Assignment: Read the records and write them out again exactly.

(Collection entries)
>>>
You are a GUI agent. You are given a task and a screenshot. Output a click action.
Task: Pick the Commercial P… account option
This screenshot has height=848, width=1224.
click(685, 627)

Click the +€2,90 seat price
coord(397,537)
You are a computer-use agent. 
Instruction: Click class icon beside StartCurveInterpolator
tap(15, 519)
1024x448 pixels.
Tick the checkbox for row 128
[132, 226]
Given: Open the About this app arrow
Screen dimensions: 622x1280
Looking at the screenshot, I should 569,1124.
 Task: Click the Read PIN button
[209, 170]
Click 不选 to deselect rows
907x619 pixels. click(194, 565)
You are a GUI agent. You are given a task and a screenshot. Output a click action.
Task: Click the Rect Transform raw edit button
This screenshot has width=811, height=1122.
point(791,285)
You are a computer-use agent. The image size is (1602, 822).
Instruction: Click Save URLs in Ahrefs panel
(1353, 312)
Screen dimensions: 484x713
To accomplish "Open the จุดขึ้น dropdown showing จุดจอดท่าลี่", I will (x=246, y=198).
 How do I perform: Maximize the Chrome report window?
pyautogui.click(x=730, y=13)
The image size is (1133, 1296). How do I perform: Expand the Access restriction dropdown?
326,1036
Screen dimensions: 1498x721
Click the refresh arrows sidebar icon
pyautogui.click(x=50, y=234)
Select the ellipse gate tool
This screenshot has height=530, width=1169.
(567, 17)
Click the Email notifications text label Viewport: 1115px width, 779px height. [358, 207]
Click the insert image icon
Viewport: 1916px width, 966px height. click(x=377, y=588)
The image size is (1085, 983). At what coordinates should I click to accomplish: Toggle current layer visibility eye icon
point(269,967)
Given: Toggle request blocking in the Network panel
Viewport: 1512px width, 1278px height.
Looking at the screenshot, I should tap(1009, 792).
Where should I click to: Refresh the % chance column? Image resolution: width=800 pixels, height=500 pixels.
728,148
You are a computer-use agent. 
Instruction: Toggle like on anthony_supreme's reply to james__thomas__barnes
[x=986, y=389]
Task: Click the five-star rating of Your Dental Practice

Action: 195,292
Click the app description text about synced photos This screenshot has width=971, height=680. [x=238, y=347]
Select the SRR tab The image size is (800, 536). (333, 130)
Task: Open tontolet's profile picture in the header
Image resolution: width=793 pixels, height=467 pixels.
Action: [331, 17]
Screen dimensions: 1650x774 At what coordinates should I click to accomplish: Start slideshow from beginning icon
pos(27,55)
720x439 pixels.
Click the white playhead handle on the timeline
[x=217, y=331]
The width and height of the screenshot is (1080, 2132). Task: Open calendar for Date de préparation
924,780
<<<
Output:
You are a GUI agent. You are given a task and a screenshot. Output a click action.
Task: Pick the Commercial P… account option
This screenshot has height=848, width=1224.
click(685, 627)

Click the +€2,90 seat price
coord(397,537)
You are a computer-use agent. 
Instruction: Click class icon beside StartCurveInterpolator
tap(15, 519)
1024x448 pixels.
Tick the checkbox for row 128
[132, 226]
Given: Open the About this app arrow
Screen dimensions: 622x1280
Looking at the screenshot, I should 569,1124.
 Task: Click the Read PIN button
[209, 170]
Click 不选 to deselect rows
907x619 pixels. click(194, 565)
You are a GUI agent. You are given a task and a screenshot. Output a click action.
Task: Click the Rect Transform raw edit button
This screenshot has width=811, height=1122.
point(791,285)
You are a computer-use agent. The image size is (1602, 822).
Instruction: Click Save URLs in Ahrefs panel
(1353, 312)
Screen dimensions: 484x713
To accomplish "Open the จุดขึ้น dropdown showing จุดจอดท่าลี่", I will (x=246, y=198).
 How do I perform: Maximize the Chrome report window?
pyautogui.click(x=730, y=13)
The image size is (1133, 1296). How do I perform: Expand the Access restriction dropdown?
326,1036
Screen dimensions: 1498x721
Click the refresh arrows sidebar icon
pyautogui.click(x=50, y=234)
Select the ellipse gate tool
This screenshot has height=530, width=1169.
(567, 17)
Click the Email notifications text label Viewport: 1115px width, 779px height. [358, 207]
Click the insert image icon
Viewport: 1916px width, 966px height. click(x=377, y=588)
The image size is (1085, 983). At what coordinates should I click to accomplish: Toggle current layer visibility eye icon
point(269,967)
Given: Toggle request blocking in the Network panel
Viewport: 1512px width, 1278px height.
Looking at the screenshot, I should tap(1009, 792).
Where should I click to: Refresh the % chance column? Image resolution: width=800 pixels, height=500 pixels.
728,148
You are a computer-use agent. 
Instruction: Toggle like on anthony_supreme's reply to james__thomas__barnes
[x=986, y=389]
Task: Click the five-star rating of Your Dental Practice

Action: 195,292
Click the app description text about synced photos This screenshot has width=971, height=680. [x=238, y=347]
Select the SRR tab The image size is (800, 536). (333, 130)
Task: Open tontolet's profile picture in the header
Image resolution: width=793 pixels, height=467 pixels.
Action: [331, 17]
Screen dimensions: 1650x774 At what coordinates should I click to accomplish: Start slideshow from beginning icon
pos(27,55)
720x439 pixels.
Click the white playhead handle on the timeline
[x=217, y=331]
The width and height of the screenshot is (1080, 2132). Task: Open calendar for Date de préparation
924,780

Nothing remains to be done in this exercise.